His program uses four traditional Lakota values: Fortitude, bravery, generosity and wisdom. He reaches out to restrictive housing inmates, both one-on-one and in the small Unit A classroom, and speaks with other inmates throughout the facility just as any other employee would.

“I want to help people heal,” Standing Soldier said. "Prison can be a monastery of pain, but it can also be a monastery of healing."

Kaemingk’s pleased with the outcome so far. Six of the 15 inmates with whom Standing Soldier works have progressed through the restrictive housing levels.

“He has a unique ability to relate to these individuals," Kaemingk said. "He is so good at working that program with them and getting them in touch with their Native culture and their faith."

Overall, the restrictive housing program’s incentives have reduced the number of inmates in segregation from 103 to 87.

That’s not what bothers Lynette Johnson. She believes in second chances, she said. What she doesn’t like is the idea that the person at the helm of the program is someone who was an inmate himself.

“I do believe people can turn around and make a better life,” she said. “I don’t have ill will against all inmates. I have problems with the way things are handled in the prison.”

Standing Soldier should be supervised by a correctional officer, she said, just as volunteers would be.

“He can do this, but he should be supervised,” she said. “He shouldn’t have keys and be able to walk around anywhere he wants.”

Lynette Johnson’s husband was murdered in 2011 by two maximum security inmates, Eric Robert and Rodney Berget, both of whom received death sentences after pleading guilty to first-degree murder. Robert was executed in 2012; Berget is still on death row.

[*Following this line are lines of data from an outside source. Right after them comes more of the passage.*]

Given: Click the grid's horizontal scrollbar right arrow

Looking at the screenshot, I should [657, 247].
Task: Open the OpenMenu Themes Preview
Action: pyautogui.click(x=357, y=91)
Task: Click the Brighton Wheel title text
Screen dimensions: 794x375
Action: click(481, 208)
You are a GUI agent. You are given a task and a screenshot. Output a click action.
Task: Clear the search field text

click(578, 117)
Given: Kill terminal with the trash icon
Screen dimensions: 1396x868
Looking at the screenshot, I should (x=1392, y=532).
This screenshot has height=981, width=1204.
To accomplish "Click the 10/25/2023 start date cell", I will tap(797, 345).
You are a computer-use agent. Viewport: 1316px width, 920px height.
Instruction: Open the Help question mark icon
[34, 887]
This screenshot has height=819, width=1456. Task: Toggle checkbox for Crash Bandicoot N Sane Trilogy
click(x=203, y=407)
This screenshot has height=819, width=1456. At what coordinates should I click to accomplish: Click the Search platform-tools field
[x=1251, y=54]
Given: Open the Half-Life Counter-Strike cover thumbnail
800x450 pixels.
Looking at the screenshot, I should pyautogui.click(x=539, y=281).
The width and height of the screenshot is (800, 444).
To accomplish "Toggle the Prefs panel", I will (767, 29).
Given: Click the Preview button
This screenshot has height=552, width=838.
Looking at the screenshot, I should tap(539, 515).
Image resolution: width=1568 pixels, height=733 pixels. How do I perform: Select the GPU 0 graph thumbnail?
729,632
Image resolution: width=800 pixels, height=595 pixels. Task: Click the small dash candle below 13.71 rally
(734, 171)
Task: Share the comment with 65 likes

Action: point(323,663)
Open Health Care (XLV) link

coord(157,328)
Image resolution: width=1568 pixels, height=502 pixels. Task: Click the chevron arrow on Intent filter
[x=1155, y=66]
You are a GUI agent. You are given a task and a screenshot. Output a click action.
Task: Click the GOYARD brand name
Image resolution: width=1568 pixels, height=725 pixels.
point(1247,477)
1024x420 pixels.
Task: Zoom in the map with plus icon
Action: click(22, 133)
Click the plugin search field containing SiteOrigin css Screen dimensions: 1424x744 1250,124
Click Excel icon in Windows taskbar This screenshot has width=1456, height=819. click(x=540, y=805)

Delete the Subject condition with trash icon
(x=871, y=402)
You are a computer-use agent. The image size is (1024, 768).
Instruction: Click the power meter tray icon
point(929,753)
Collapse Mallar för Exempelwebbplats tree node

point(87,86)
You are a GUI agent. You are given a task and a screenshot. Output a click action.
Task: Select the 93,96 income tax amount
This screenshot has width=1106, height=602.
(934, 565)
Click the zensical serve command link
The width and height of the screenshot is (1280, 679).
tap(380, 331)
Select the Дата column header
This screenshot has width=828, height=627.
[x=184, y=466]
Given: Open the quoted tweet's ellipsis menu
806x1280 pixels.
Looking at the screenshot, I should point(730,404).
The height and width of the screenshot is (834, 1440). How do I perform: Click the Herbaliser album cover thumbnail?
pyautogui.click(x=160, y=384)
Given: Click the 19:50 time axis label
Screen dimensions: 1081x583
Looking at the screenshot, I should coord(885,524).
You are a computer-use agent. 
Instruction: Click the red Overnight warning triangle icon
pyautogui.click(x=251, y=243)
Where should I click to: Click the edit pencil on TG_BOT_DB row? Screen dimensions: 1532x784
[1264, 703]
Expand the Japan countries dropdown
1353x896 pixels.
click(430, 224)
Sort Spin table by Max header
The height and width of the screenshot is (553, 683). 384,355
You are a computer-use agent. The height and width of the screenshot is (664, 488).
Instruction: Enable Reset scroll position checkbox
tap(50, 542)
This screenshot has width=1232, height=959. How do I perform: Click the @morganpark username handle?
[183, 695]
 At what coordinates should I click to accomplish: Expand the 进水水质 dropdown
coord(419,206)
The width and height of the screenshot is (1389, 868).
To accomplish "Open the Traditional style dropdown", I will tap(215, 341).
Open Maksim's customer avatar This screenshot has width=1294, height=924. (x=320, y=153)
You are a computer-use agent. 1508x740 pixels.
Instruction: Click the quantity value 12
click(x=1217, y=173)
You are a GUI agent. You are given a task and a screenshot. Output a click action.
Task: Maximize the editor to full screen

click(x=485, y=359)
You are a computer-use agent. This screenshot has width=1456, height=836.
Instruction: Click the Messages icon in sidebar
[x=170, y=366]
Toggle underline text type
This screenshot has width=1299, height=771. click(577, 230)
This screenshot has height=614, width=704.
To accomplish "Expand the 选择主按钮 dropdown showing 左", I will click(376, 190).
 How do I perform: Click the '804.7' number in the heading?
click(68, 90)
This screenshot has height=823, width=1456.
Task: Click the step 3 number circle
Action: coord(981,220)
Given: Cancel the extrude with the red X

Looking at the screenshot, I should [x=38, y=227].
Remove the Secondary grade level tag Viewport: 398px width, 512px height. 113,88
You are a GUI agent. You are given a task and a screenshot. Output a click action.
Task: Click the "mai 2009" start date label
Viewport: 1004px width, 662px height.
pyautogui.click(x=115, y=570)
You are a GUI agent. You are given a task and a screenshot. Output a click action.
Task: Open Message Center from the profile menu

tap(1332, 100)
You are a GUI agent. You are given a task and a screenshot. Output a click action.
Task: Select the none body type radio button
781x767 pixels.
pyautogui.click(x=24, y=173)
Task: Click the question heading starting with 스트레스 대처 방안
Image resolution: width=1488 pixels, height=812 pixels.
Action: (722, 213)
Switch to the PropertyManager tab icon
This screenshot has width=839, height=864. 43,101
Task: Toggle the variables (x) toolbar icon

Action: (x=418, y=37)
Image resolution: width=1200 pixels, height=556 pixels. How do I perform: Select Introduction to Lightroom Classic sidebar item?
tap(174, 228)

In a lawsuit filed against the DOC after Robert’s execution, she alleged that the prison was too lenient on the two men, and that they’d manipulated the system to secure the orderly jobs that allowed them to plan and carry out the attack on her husband.

She said Kaemingk’s trust in Standing Soldier doesn’t assuage her fears. It also doesn’t make her feel better about the idea that he’s being paid more than some longtime officers, and says she’s heard from officers upset about the same issues.

She feels a job search could have turned up a candidate without such close ties to the prison.

Kaemingk said the pay rate for Standing Soldier matches his education and pointed out that there’s no specific policy barring felons from working for the DOC, although ex-felons cannot hold positions that require firearm use.

He hadn’t hired an ex-inmate before, but said he saw the value they brought to programs in other states and saw an opportunity to do what he’s always asked other state agencies and private employers to do: Hire inmates once they’re released.

“If anybody has concerns about that, they can have concerns about that,” said Kaemingk.

Young was worried at first, too, but that it was more of a knee-jerk reaction than one that stood up to scrutiny. He says he's heard of some staff discontent, but says that's inevitable when things change at the DOC.

“To go from having a life sentence to having an office at the prison is quite a transition,” Young said.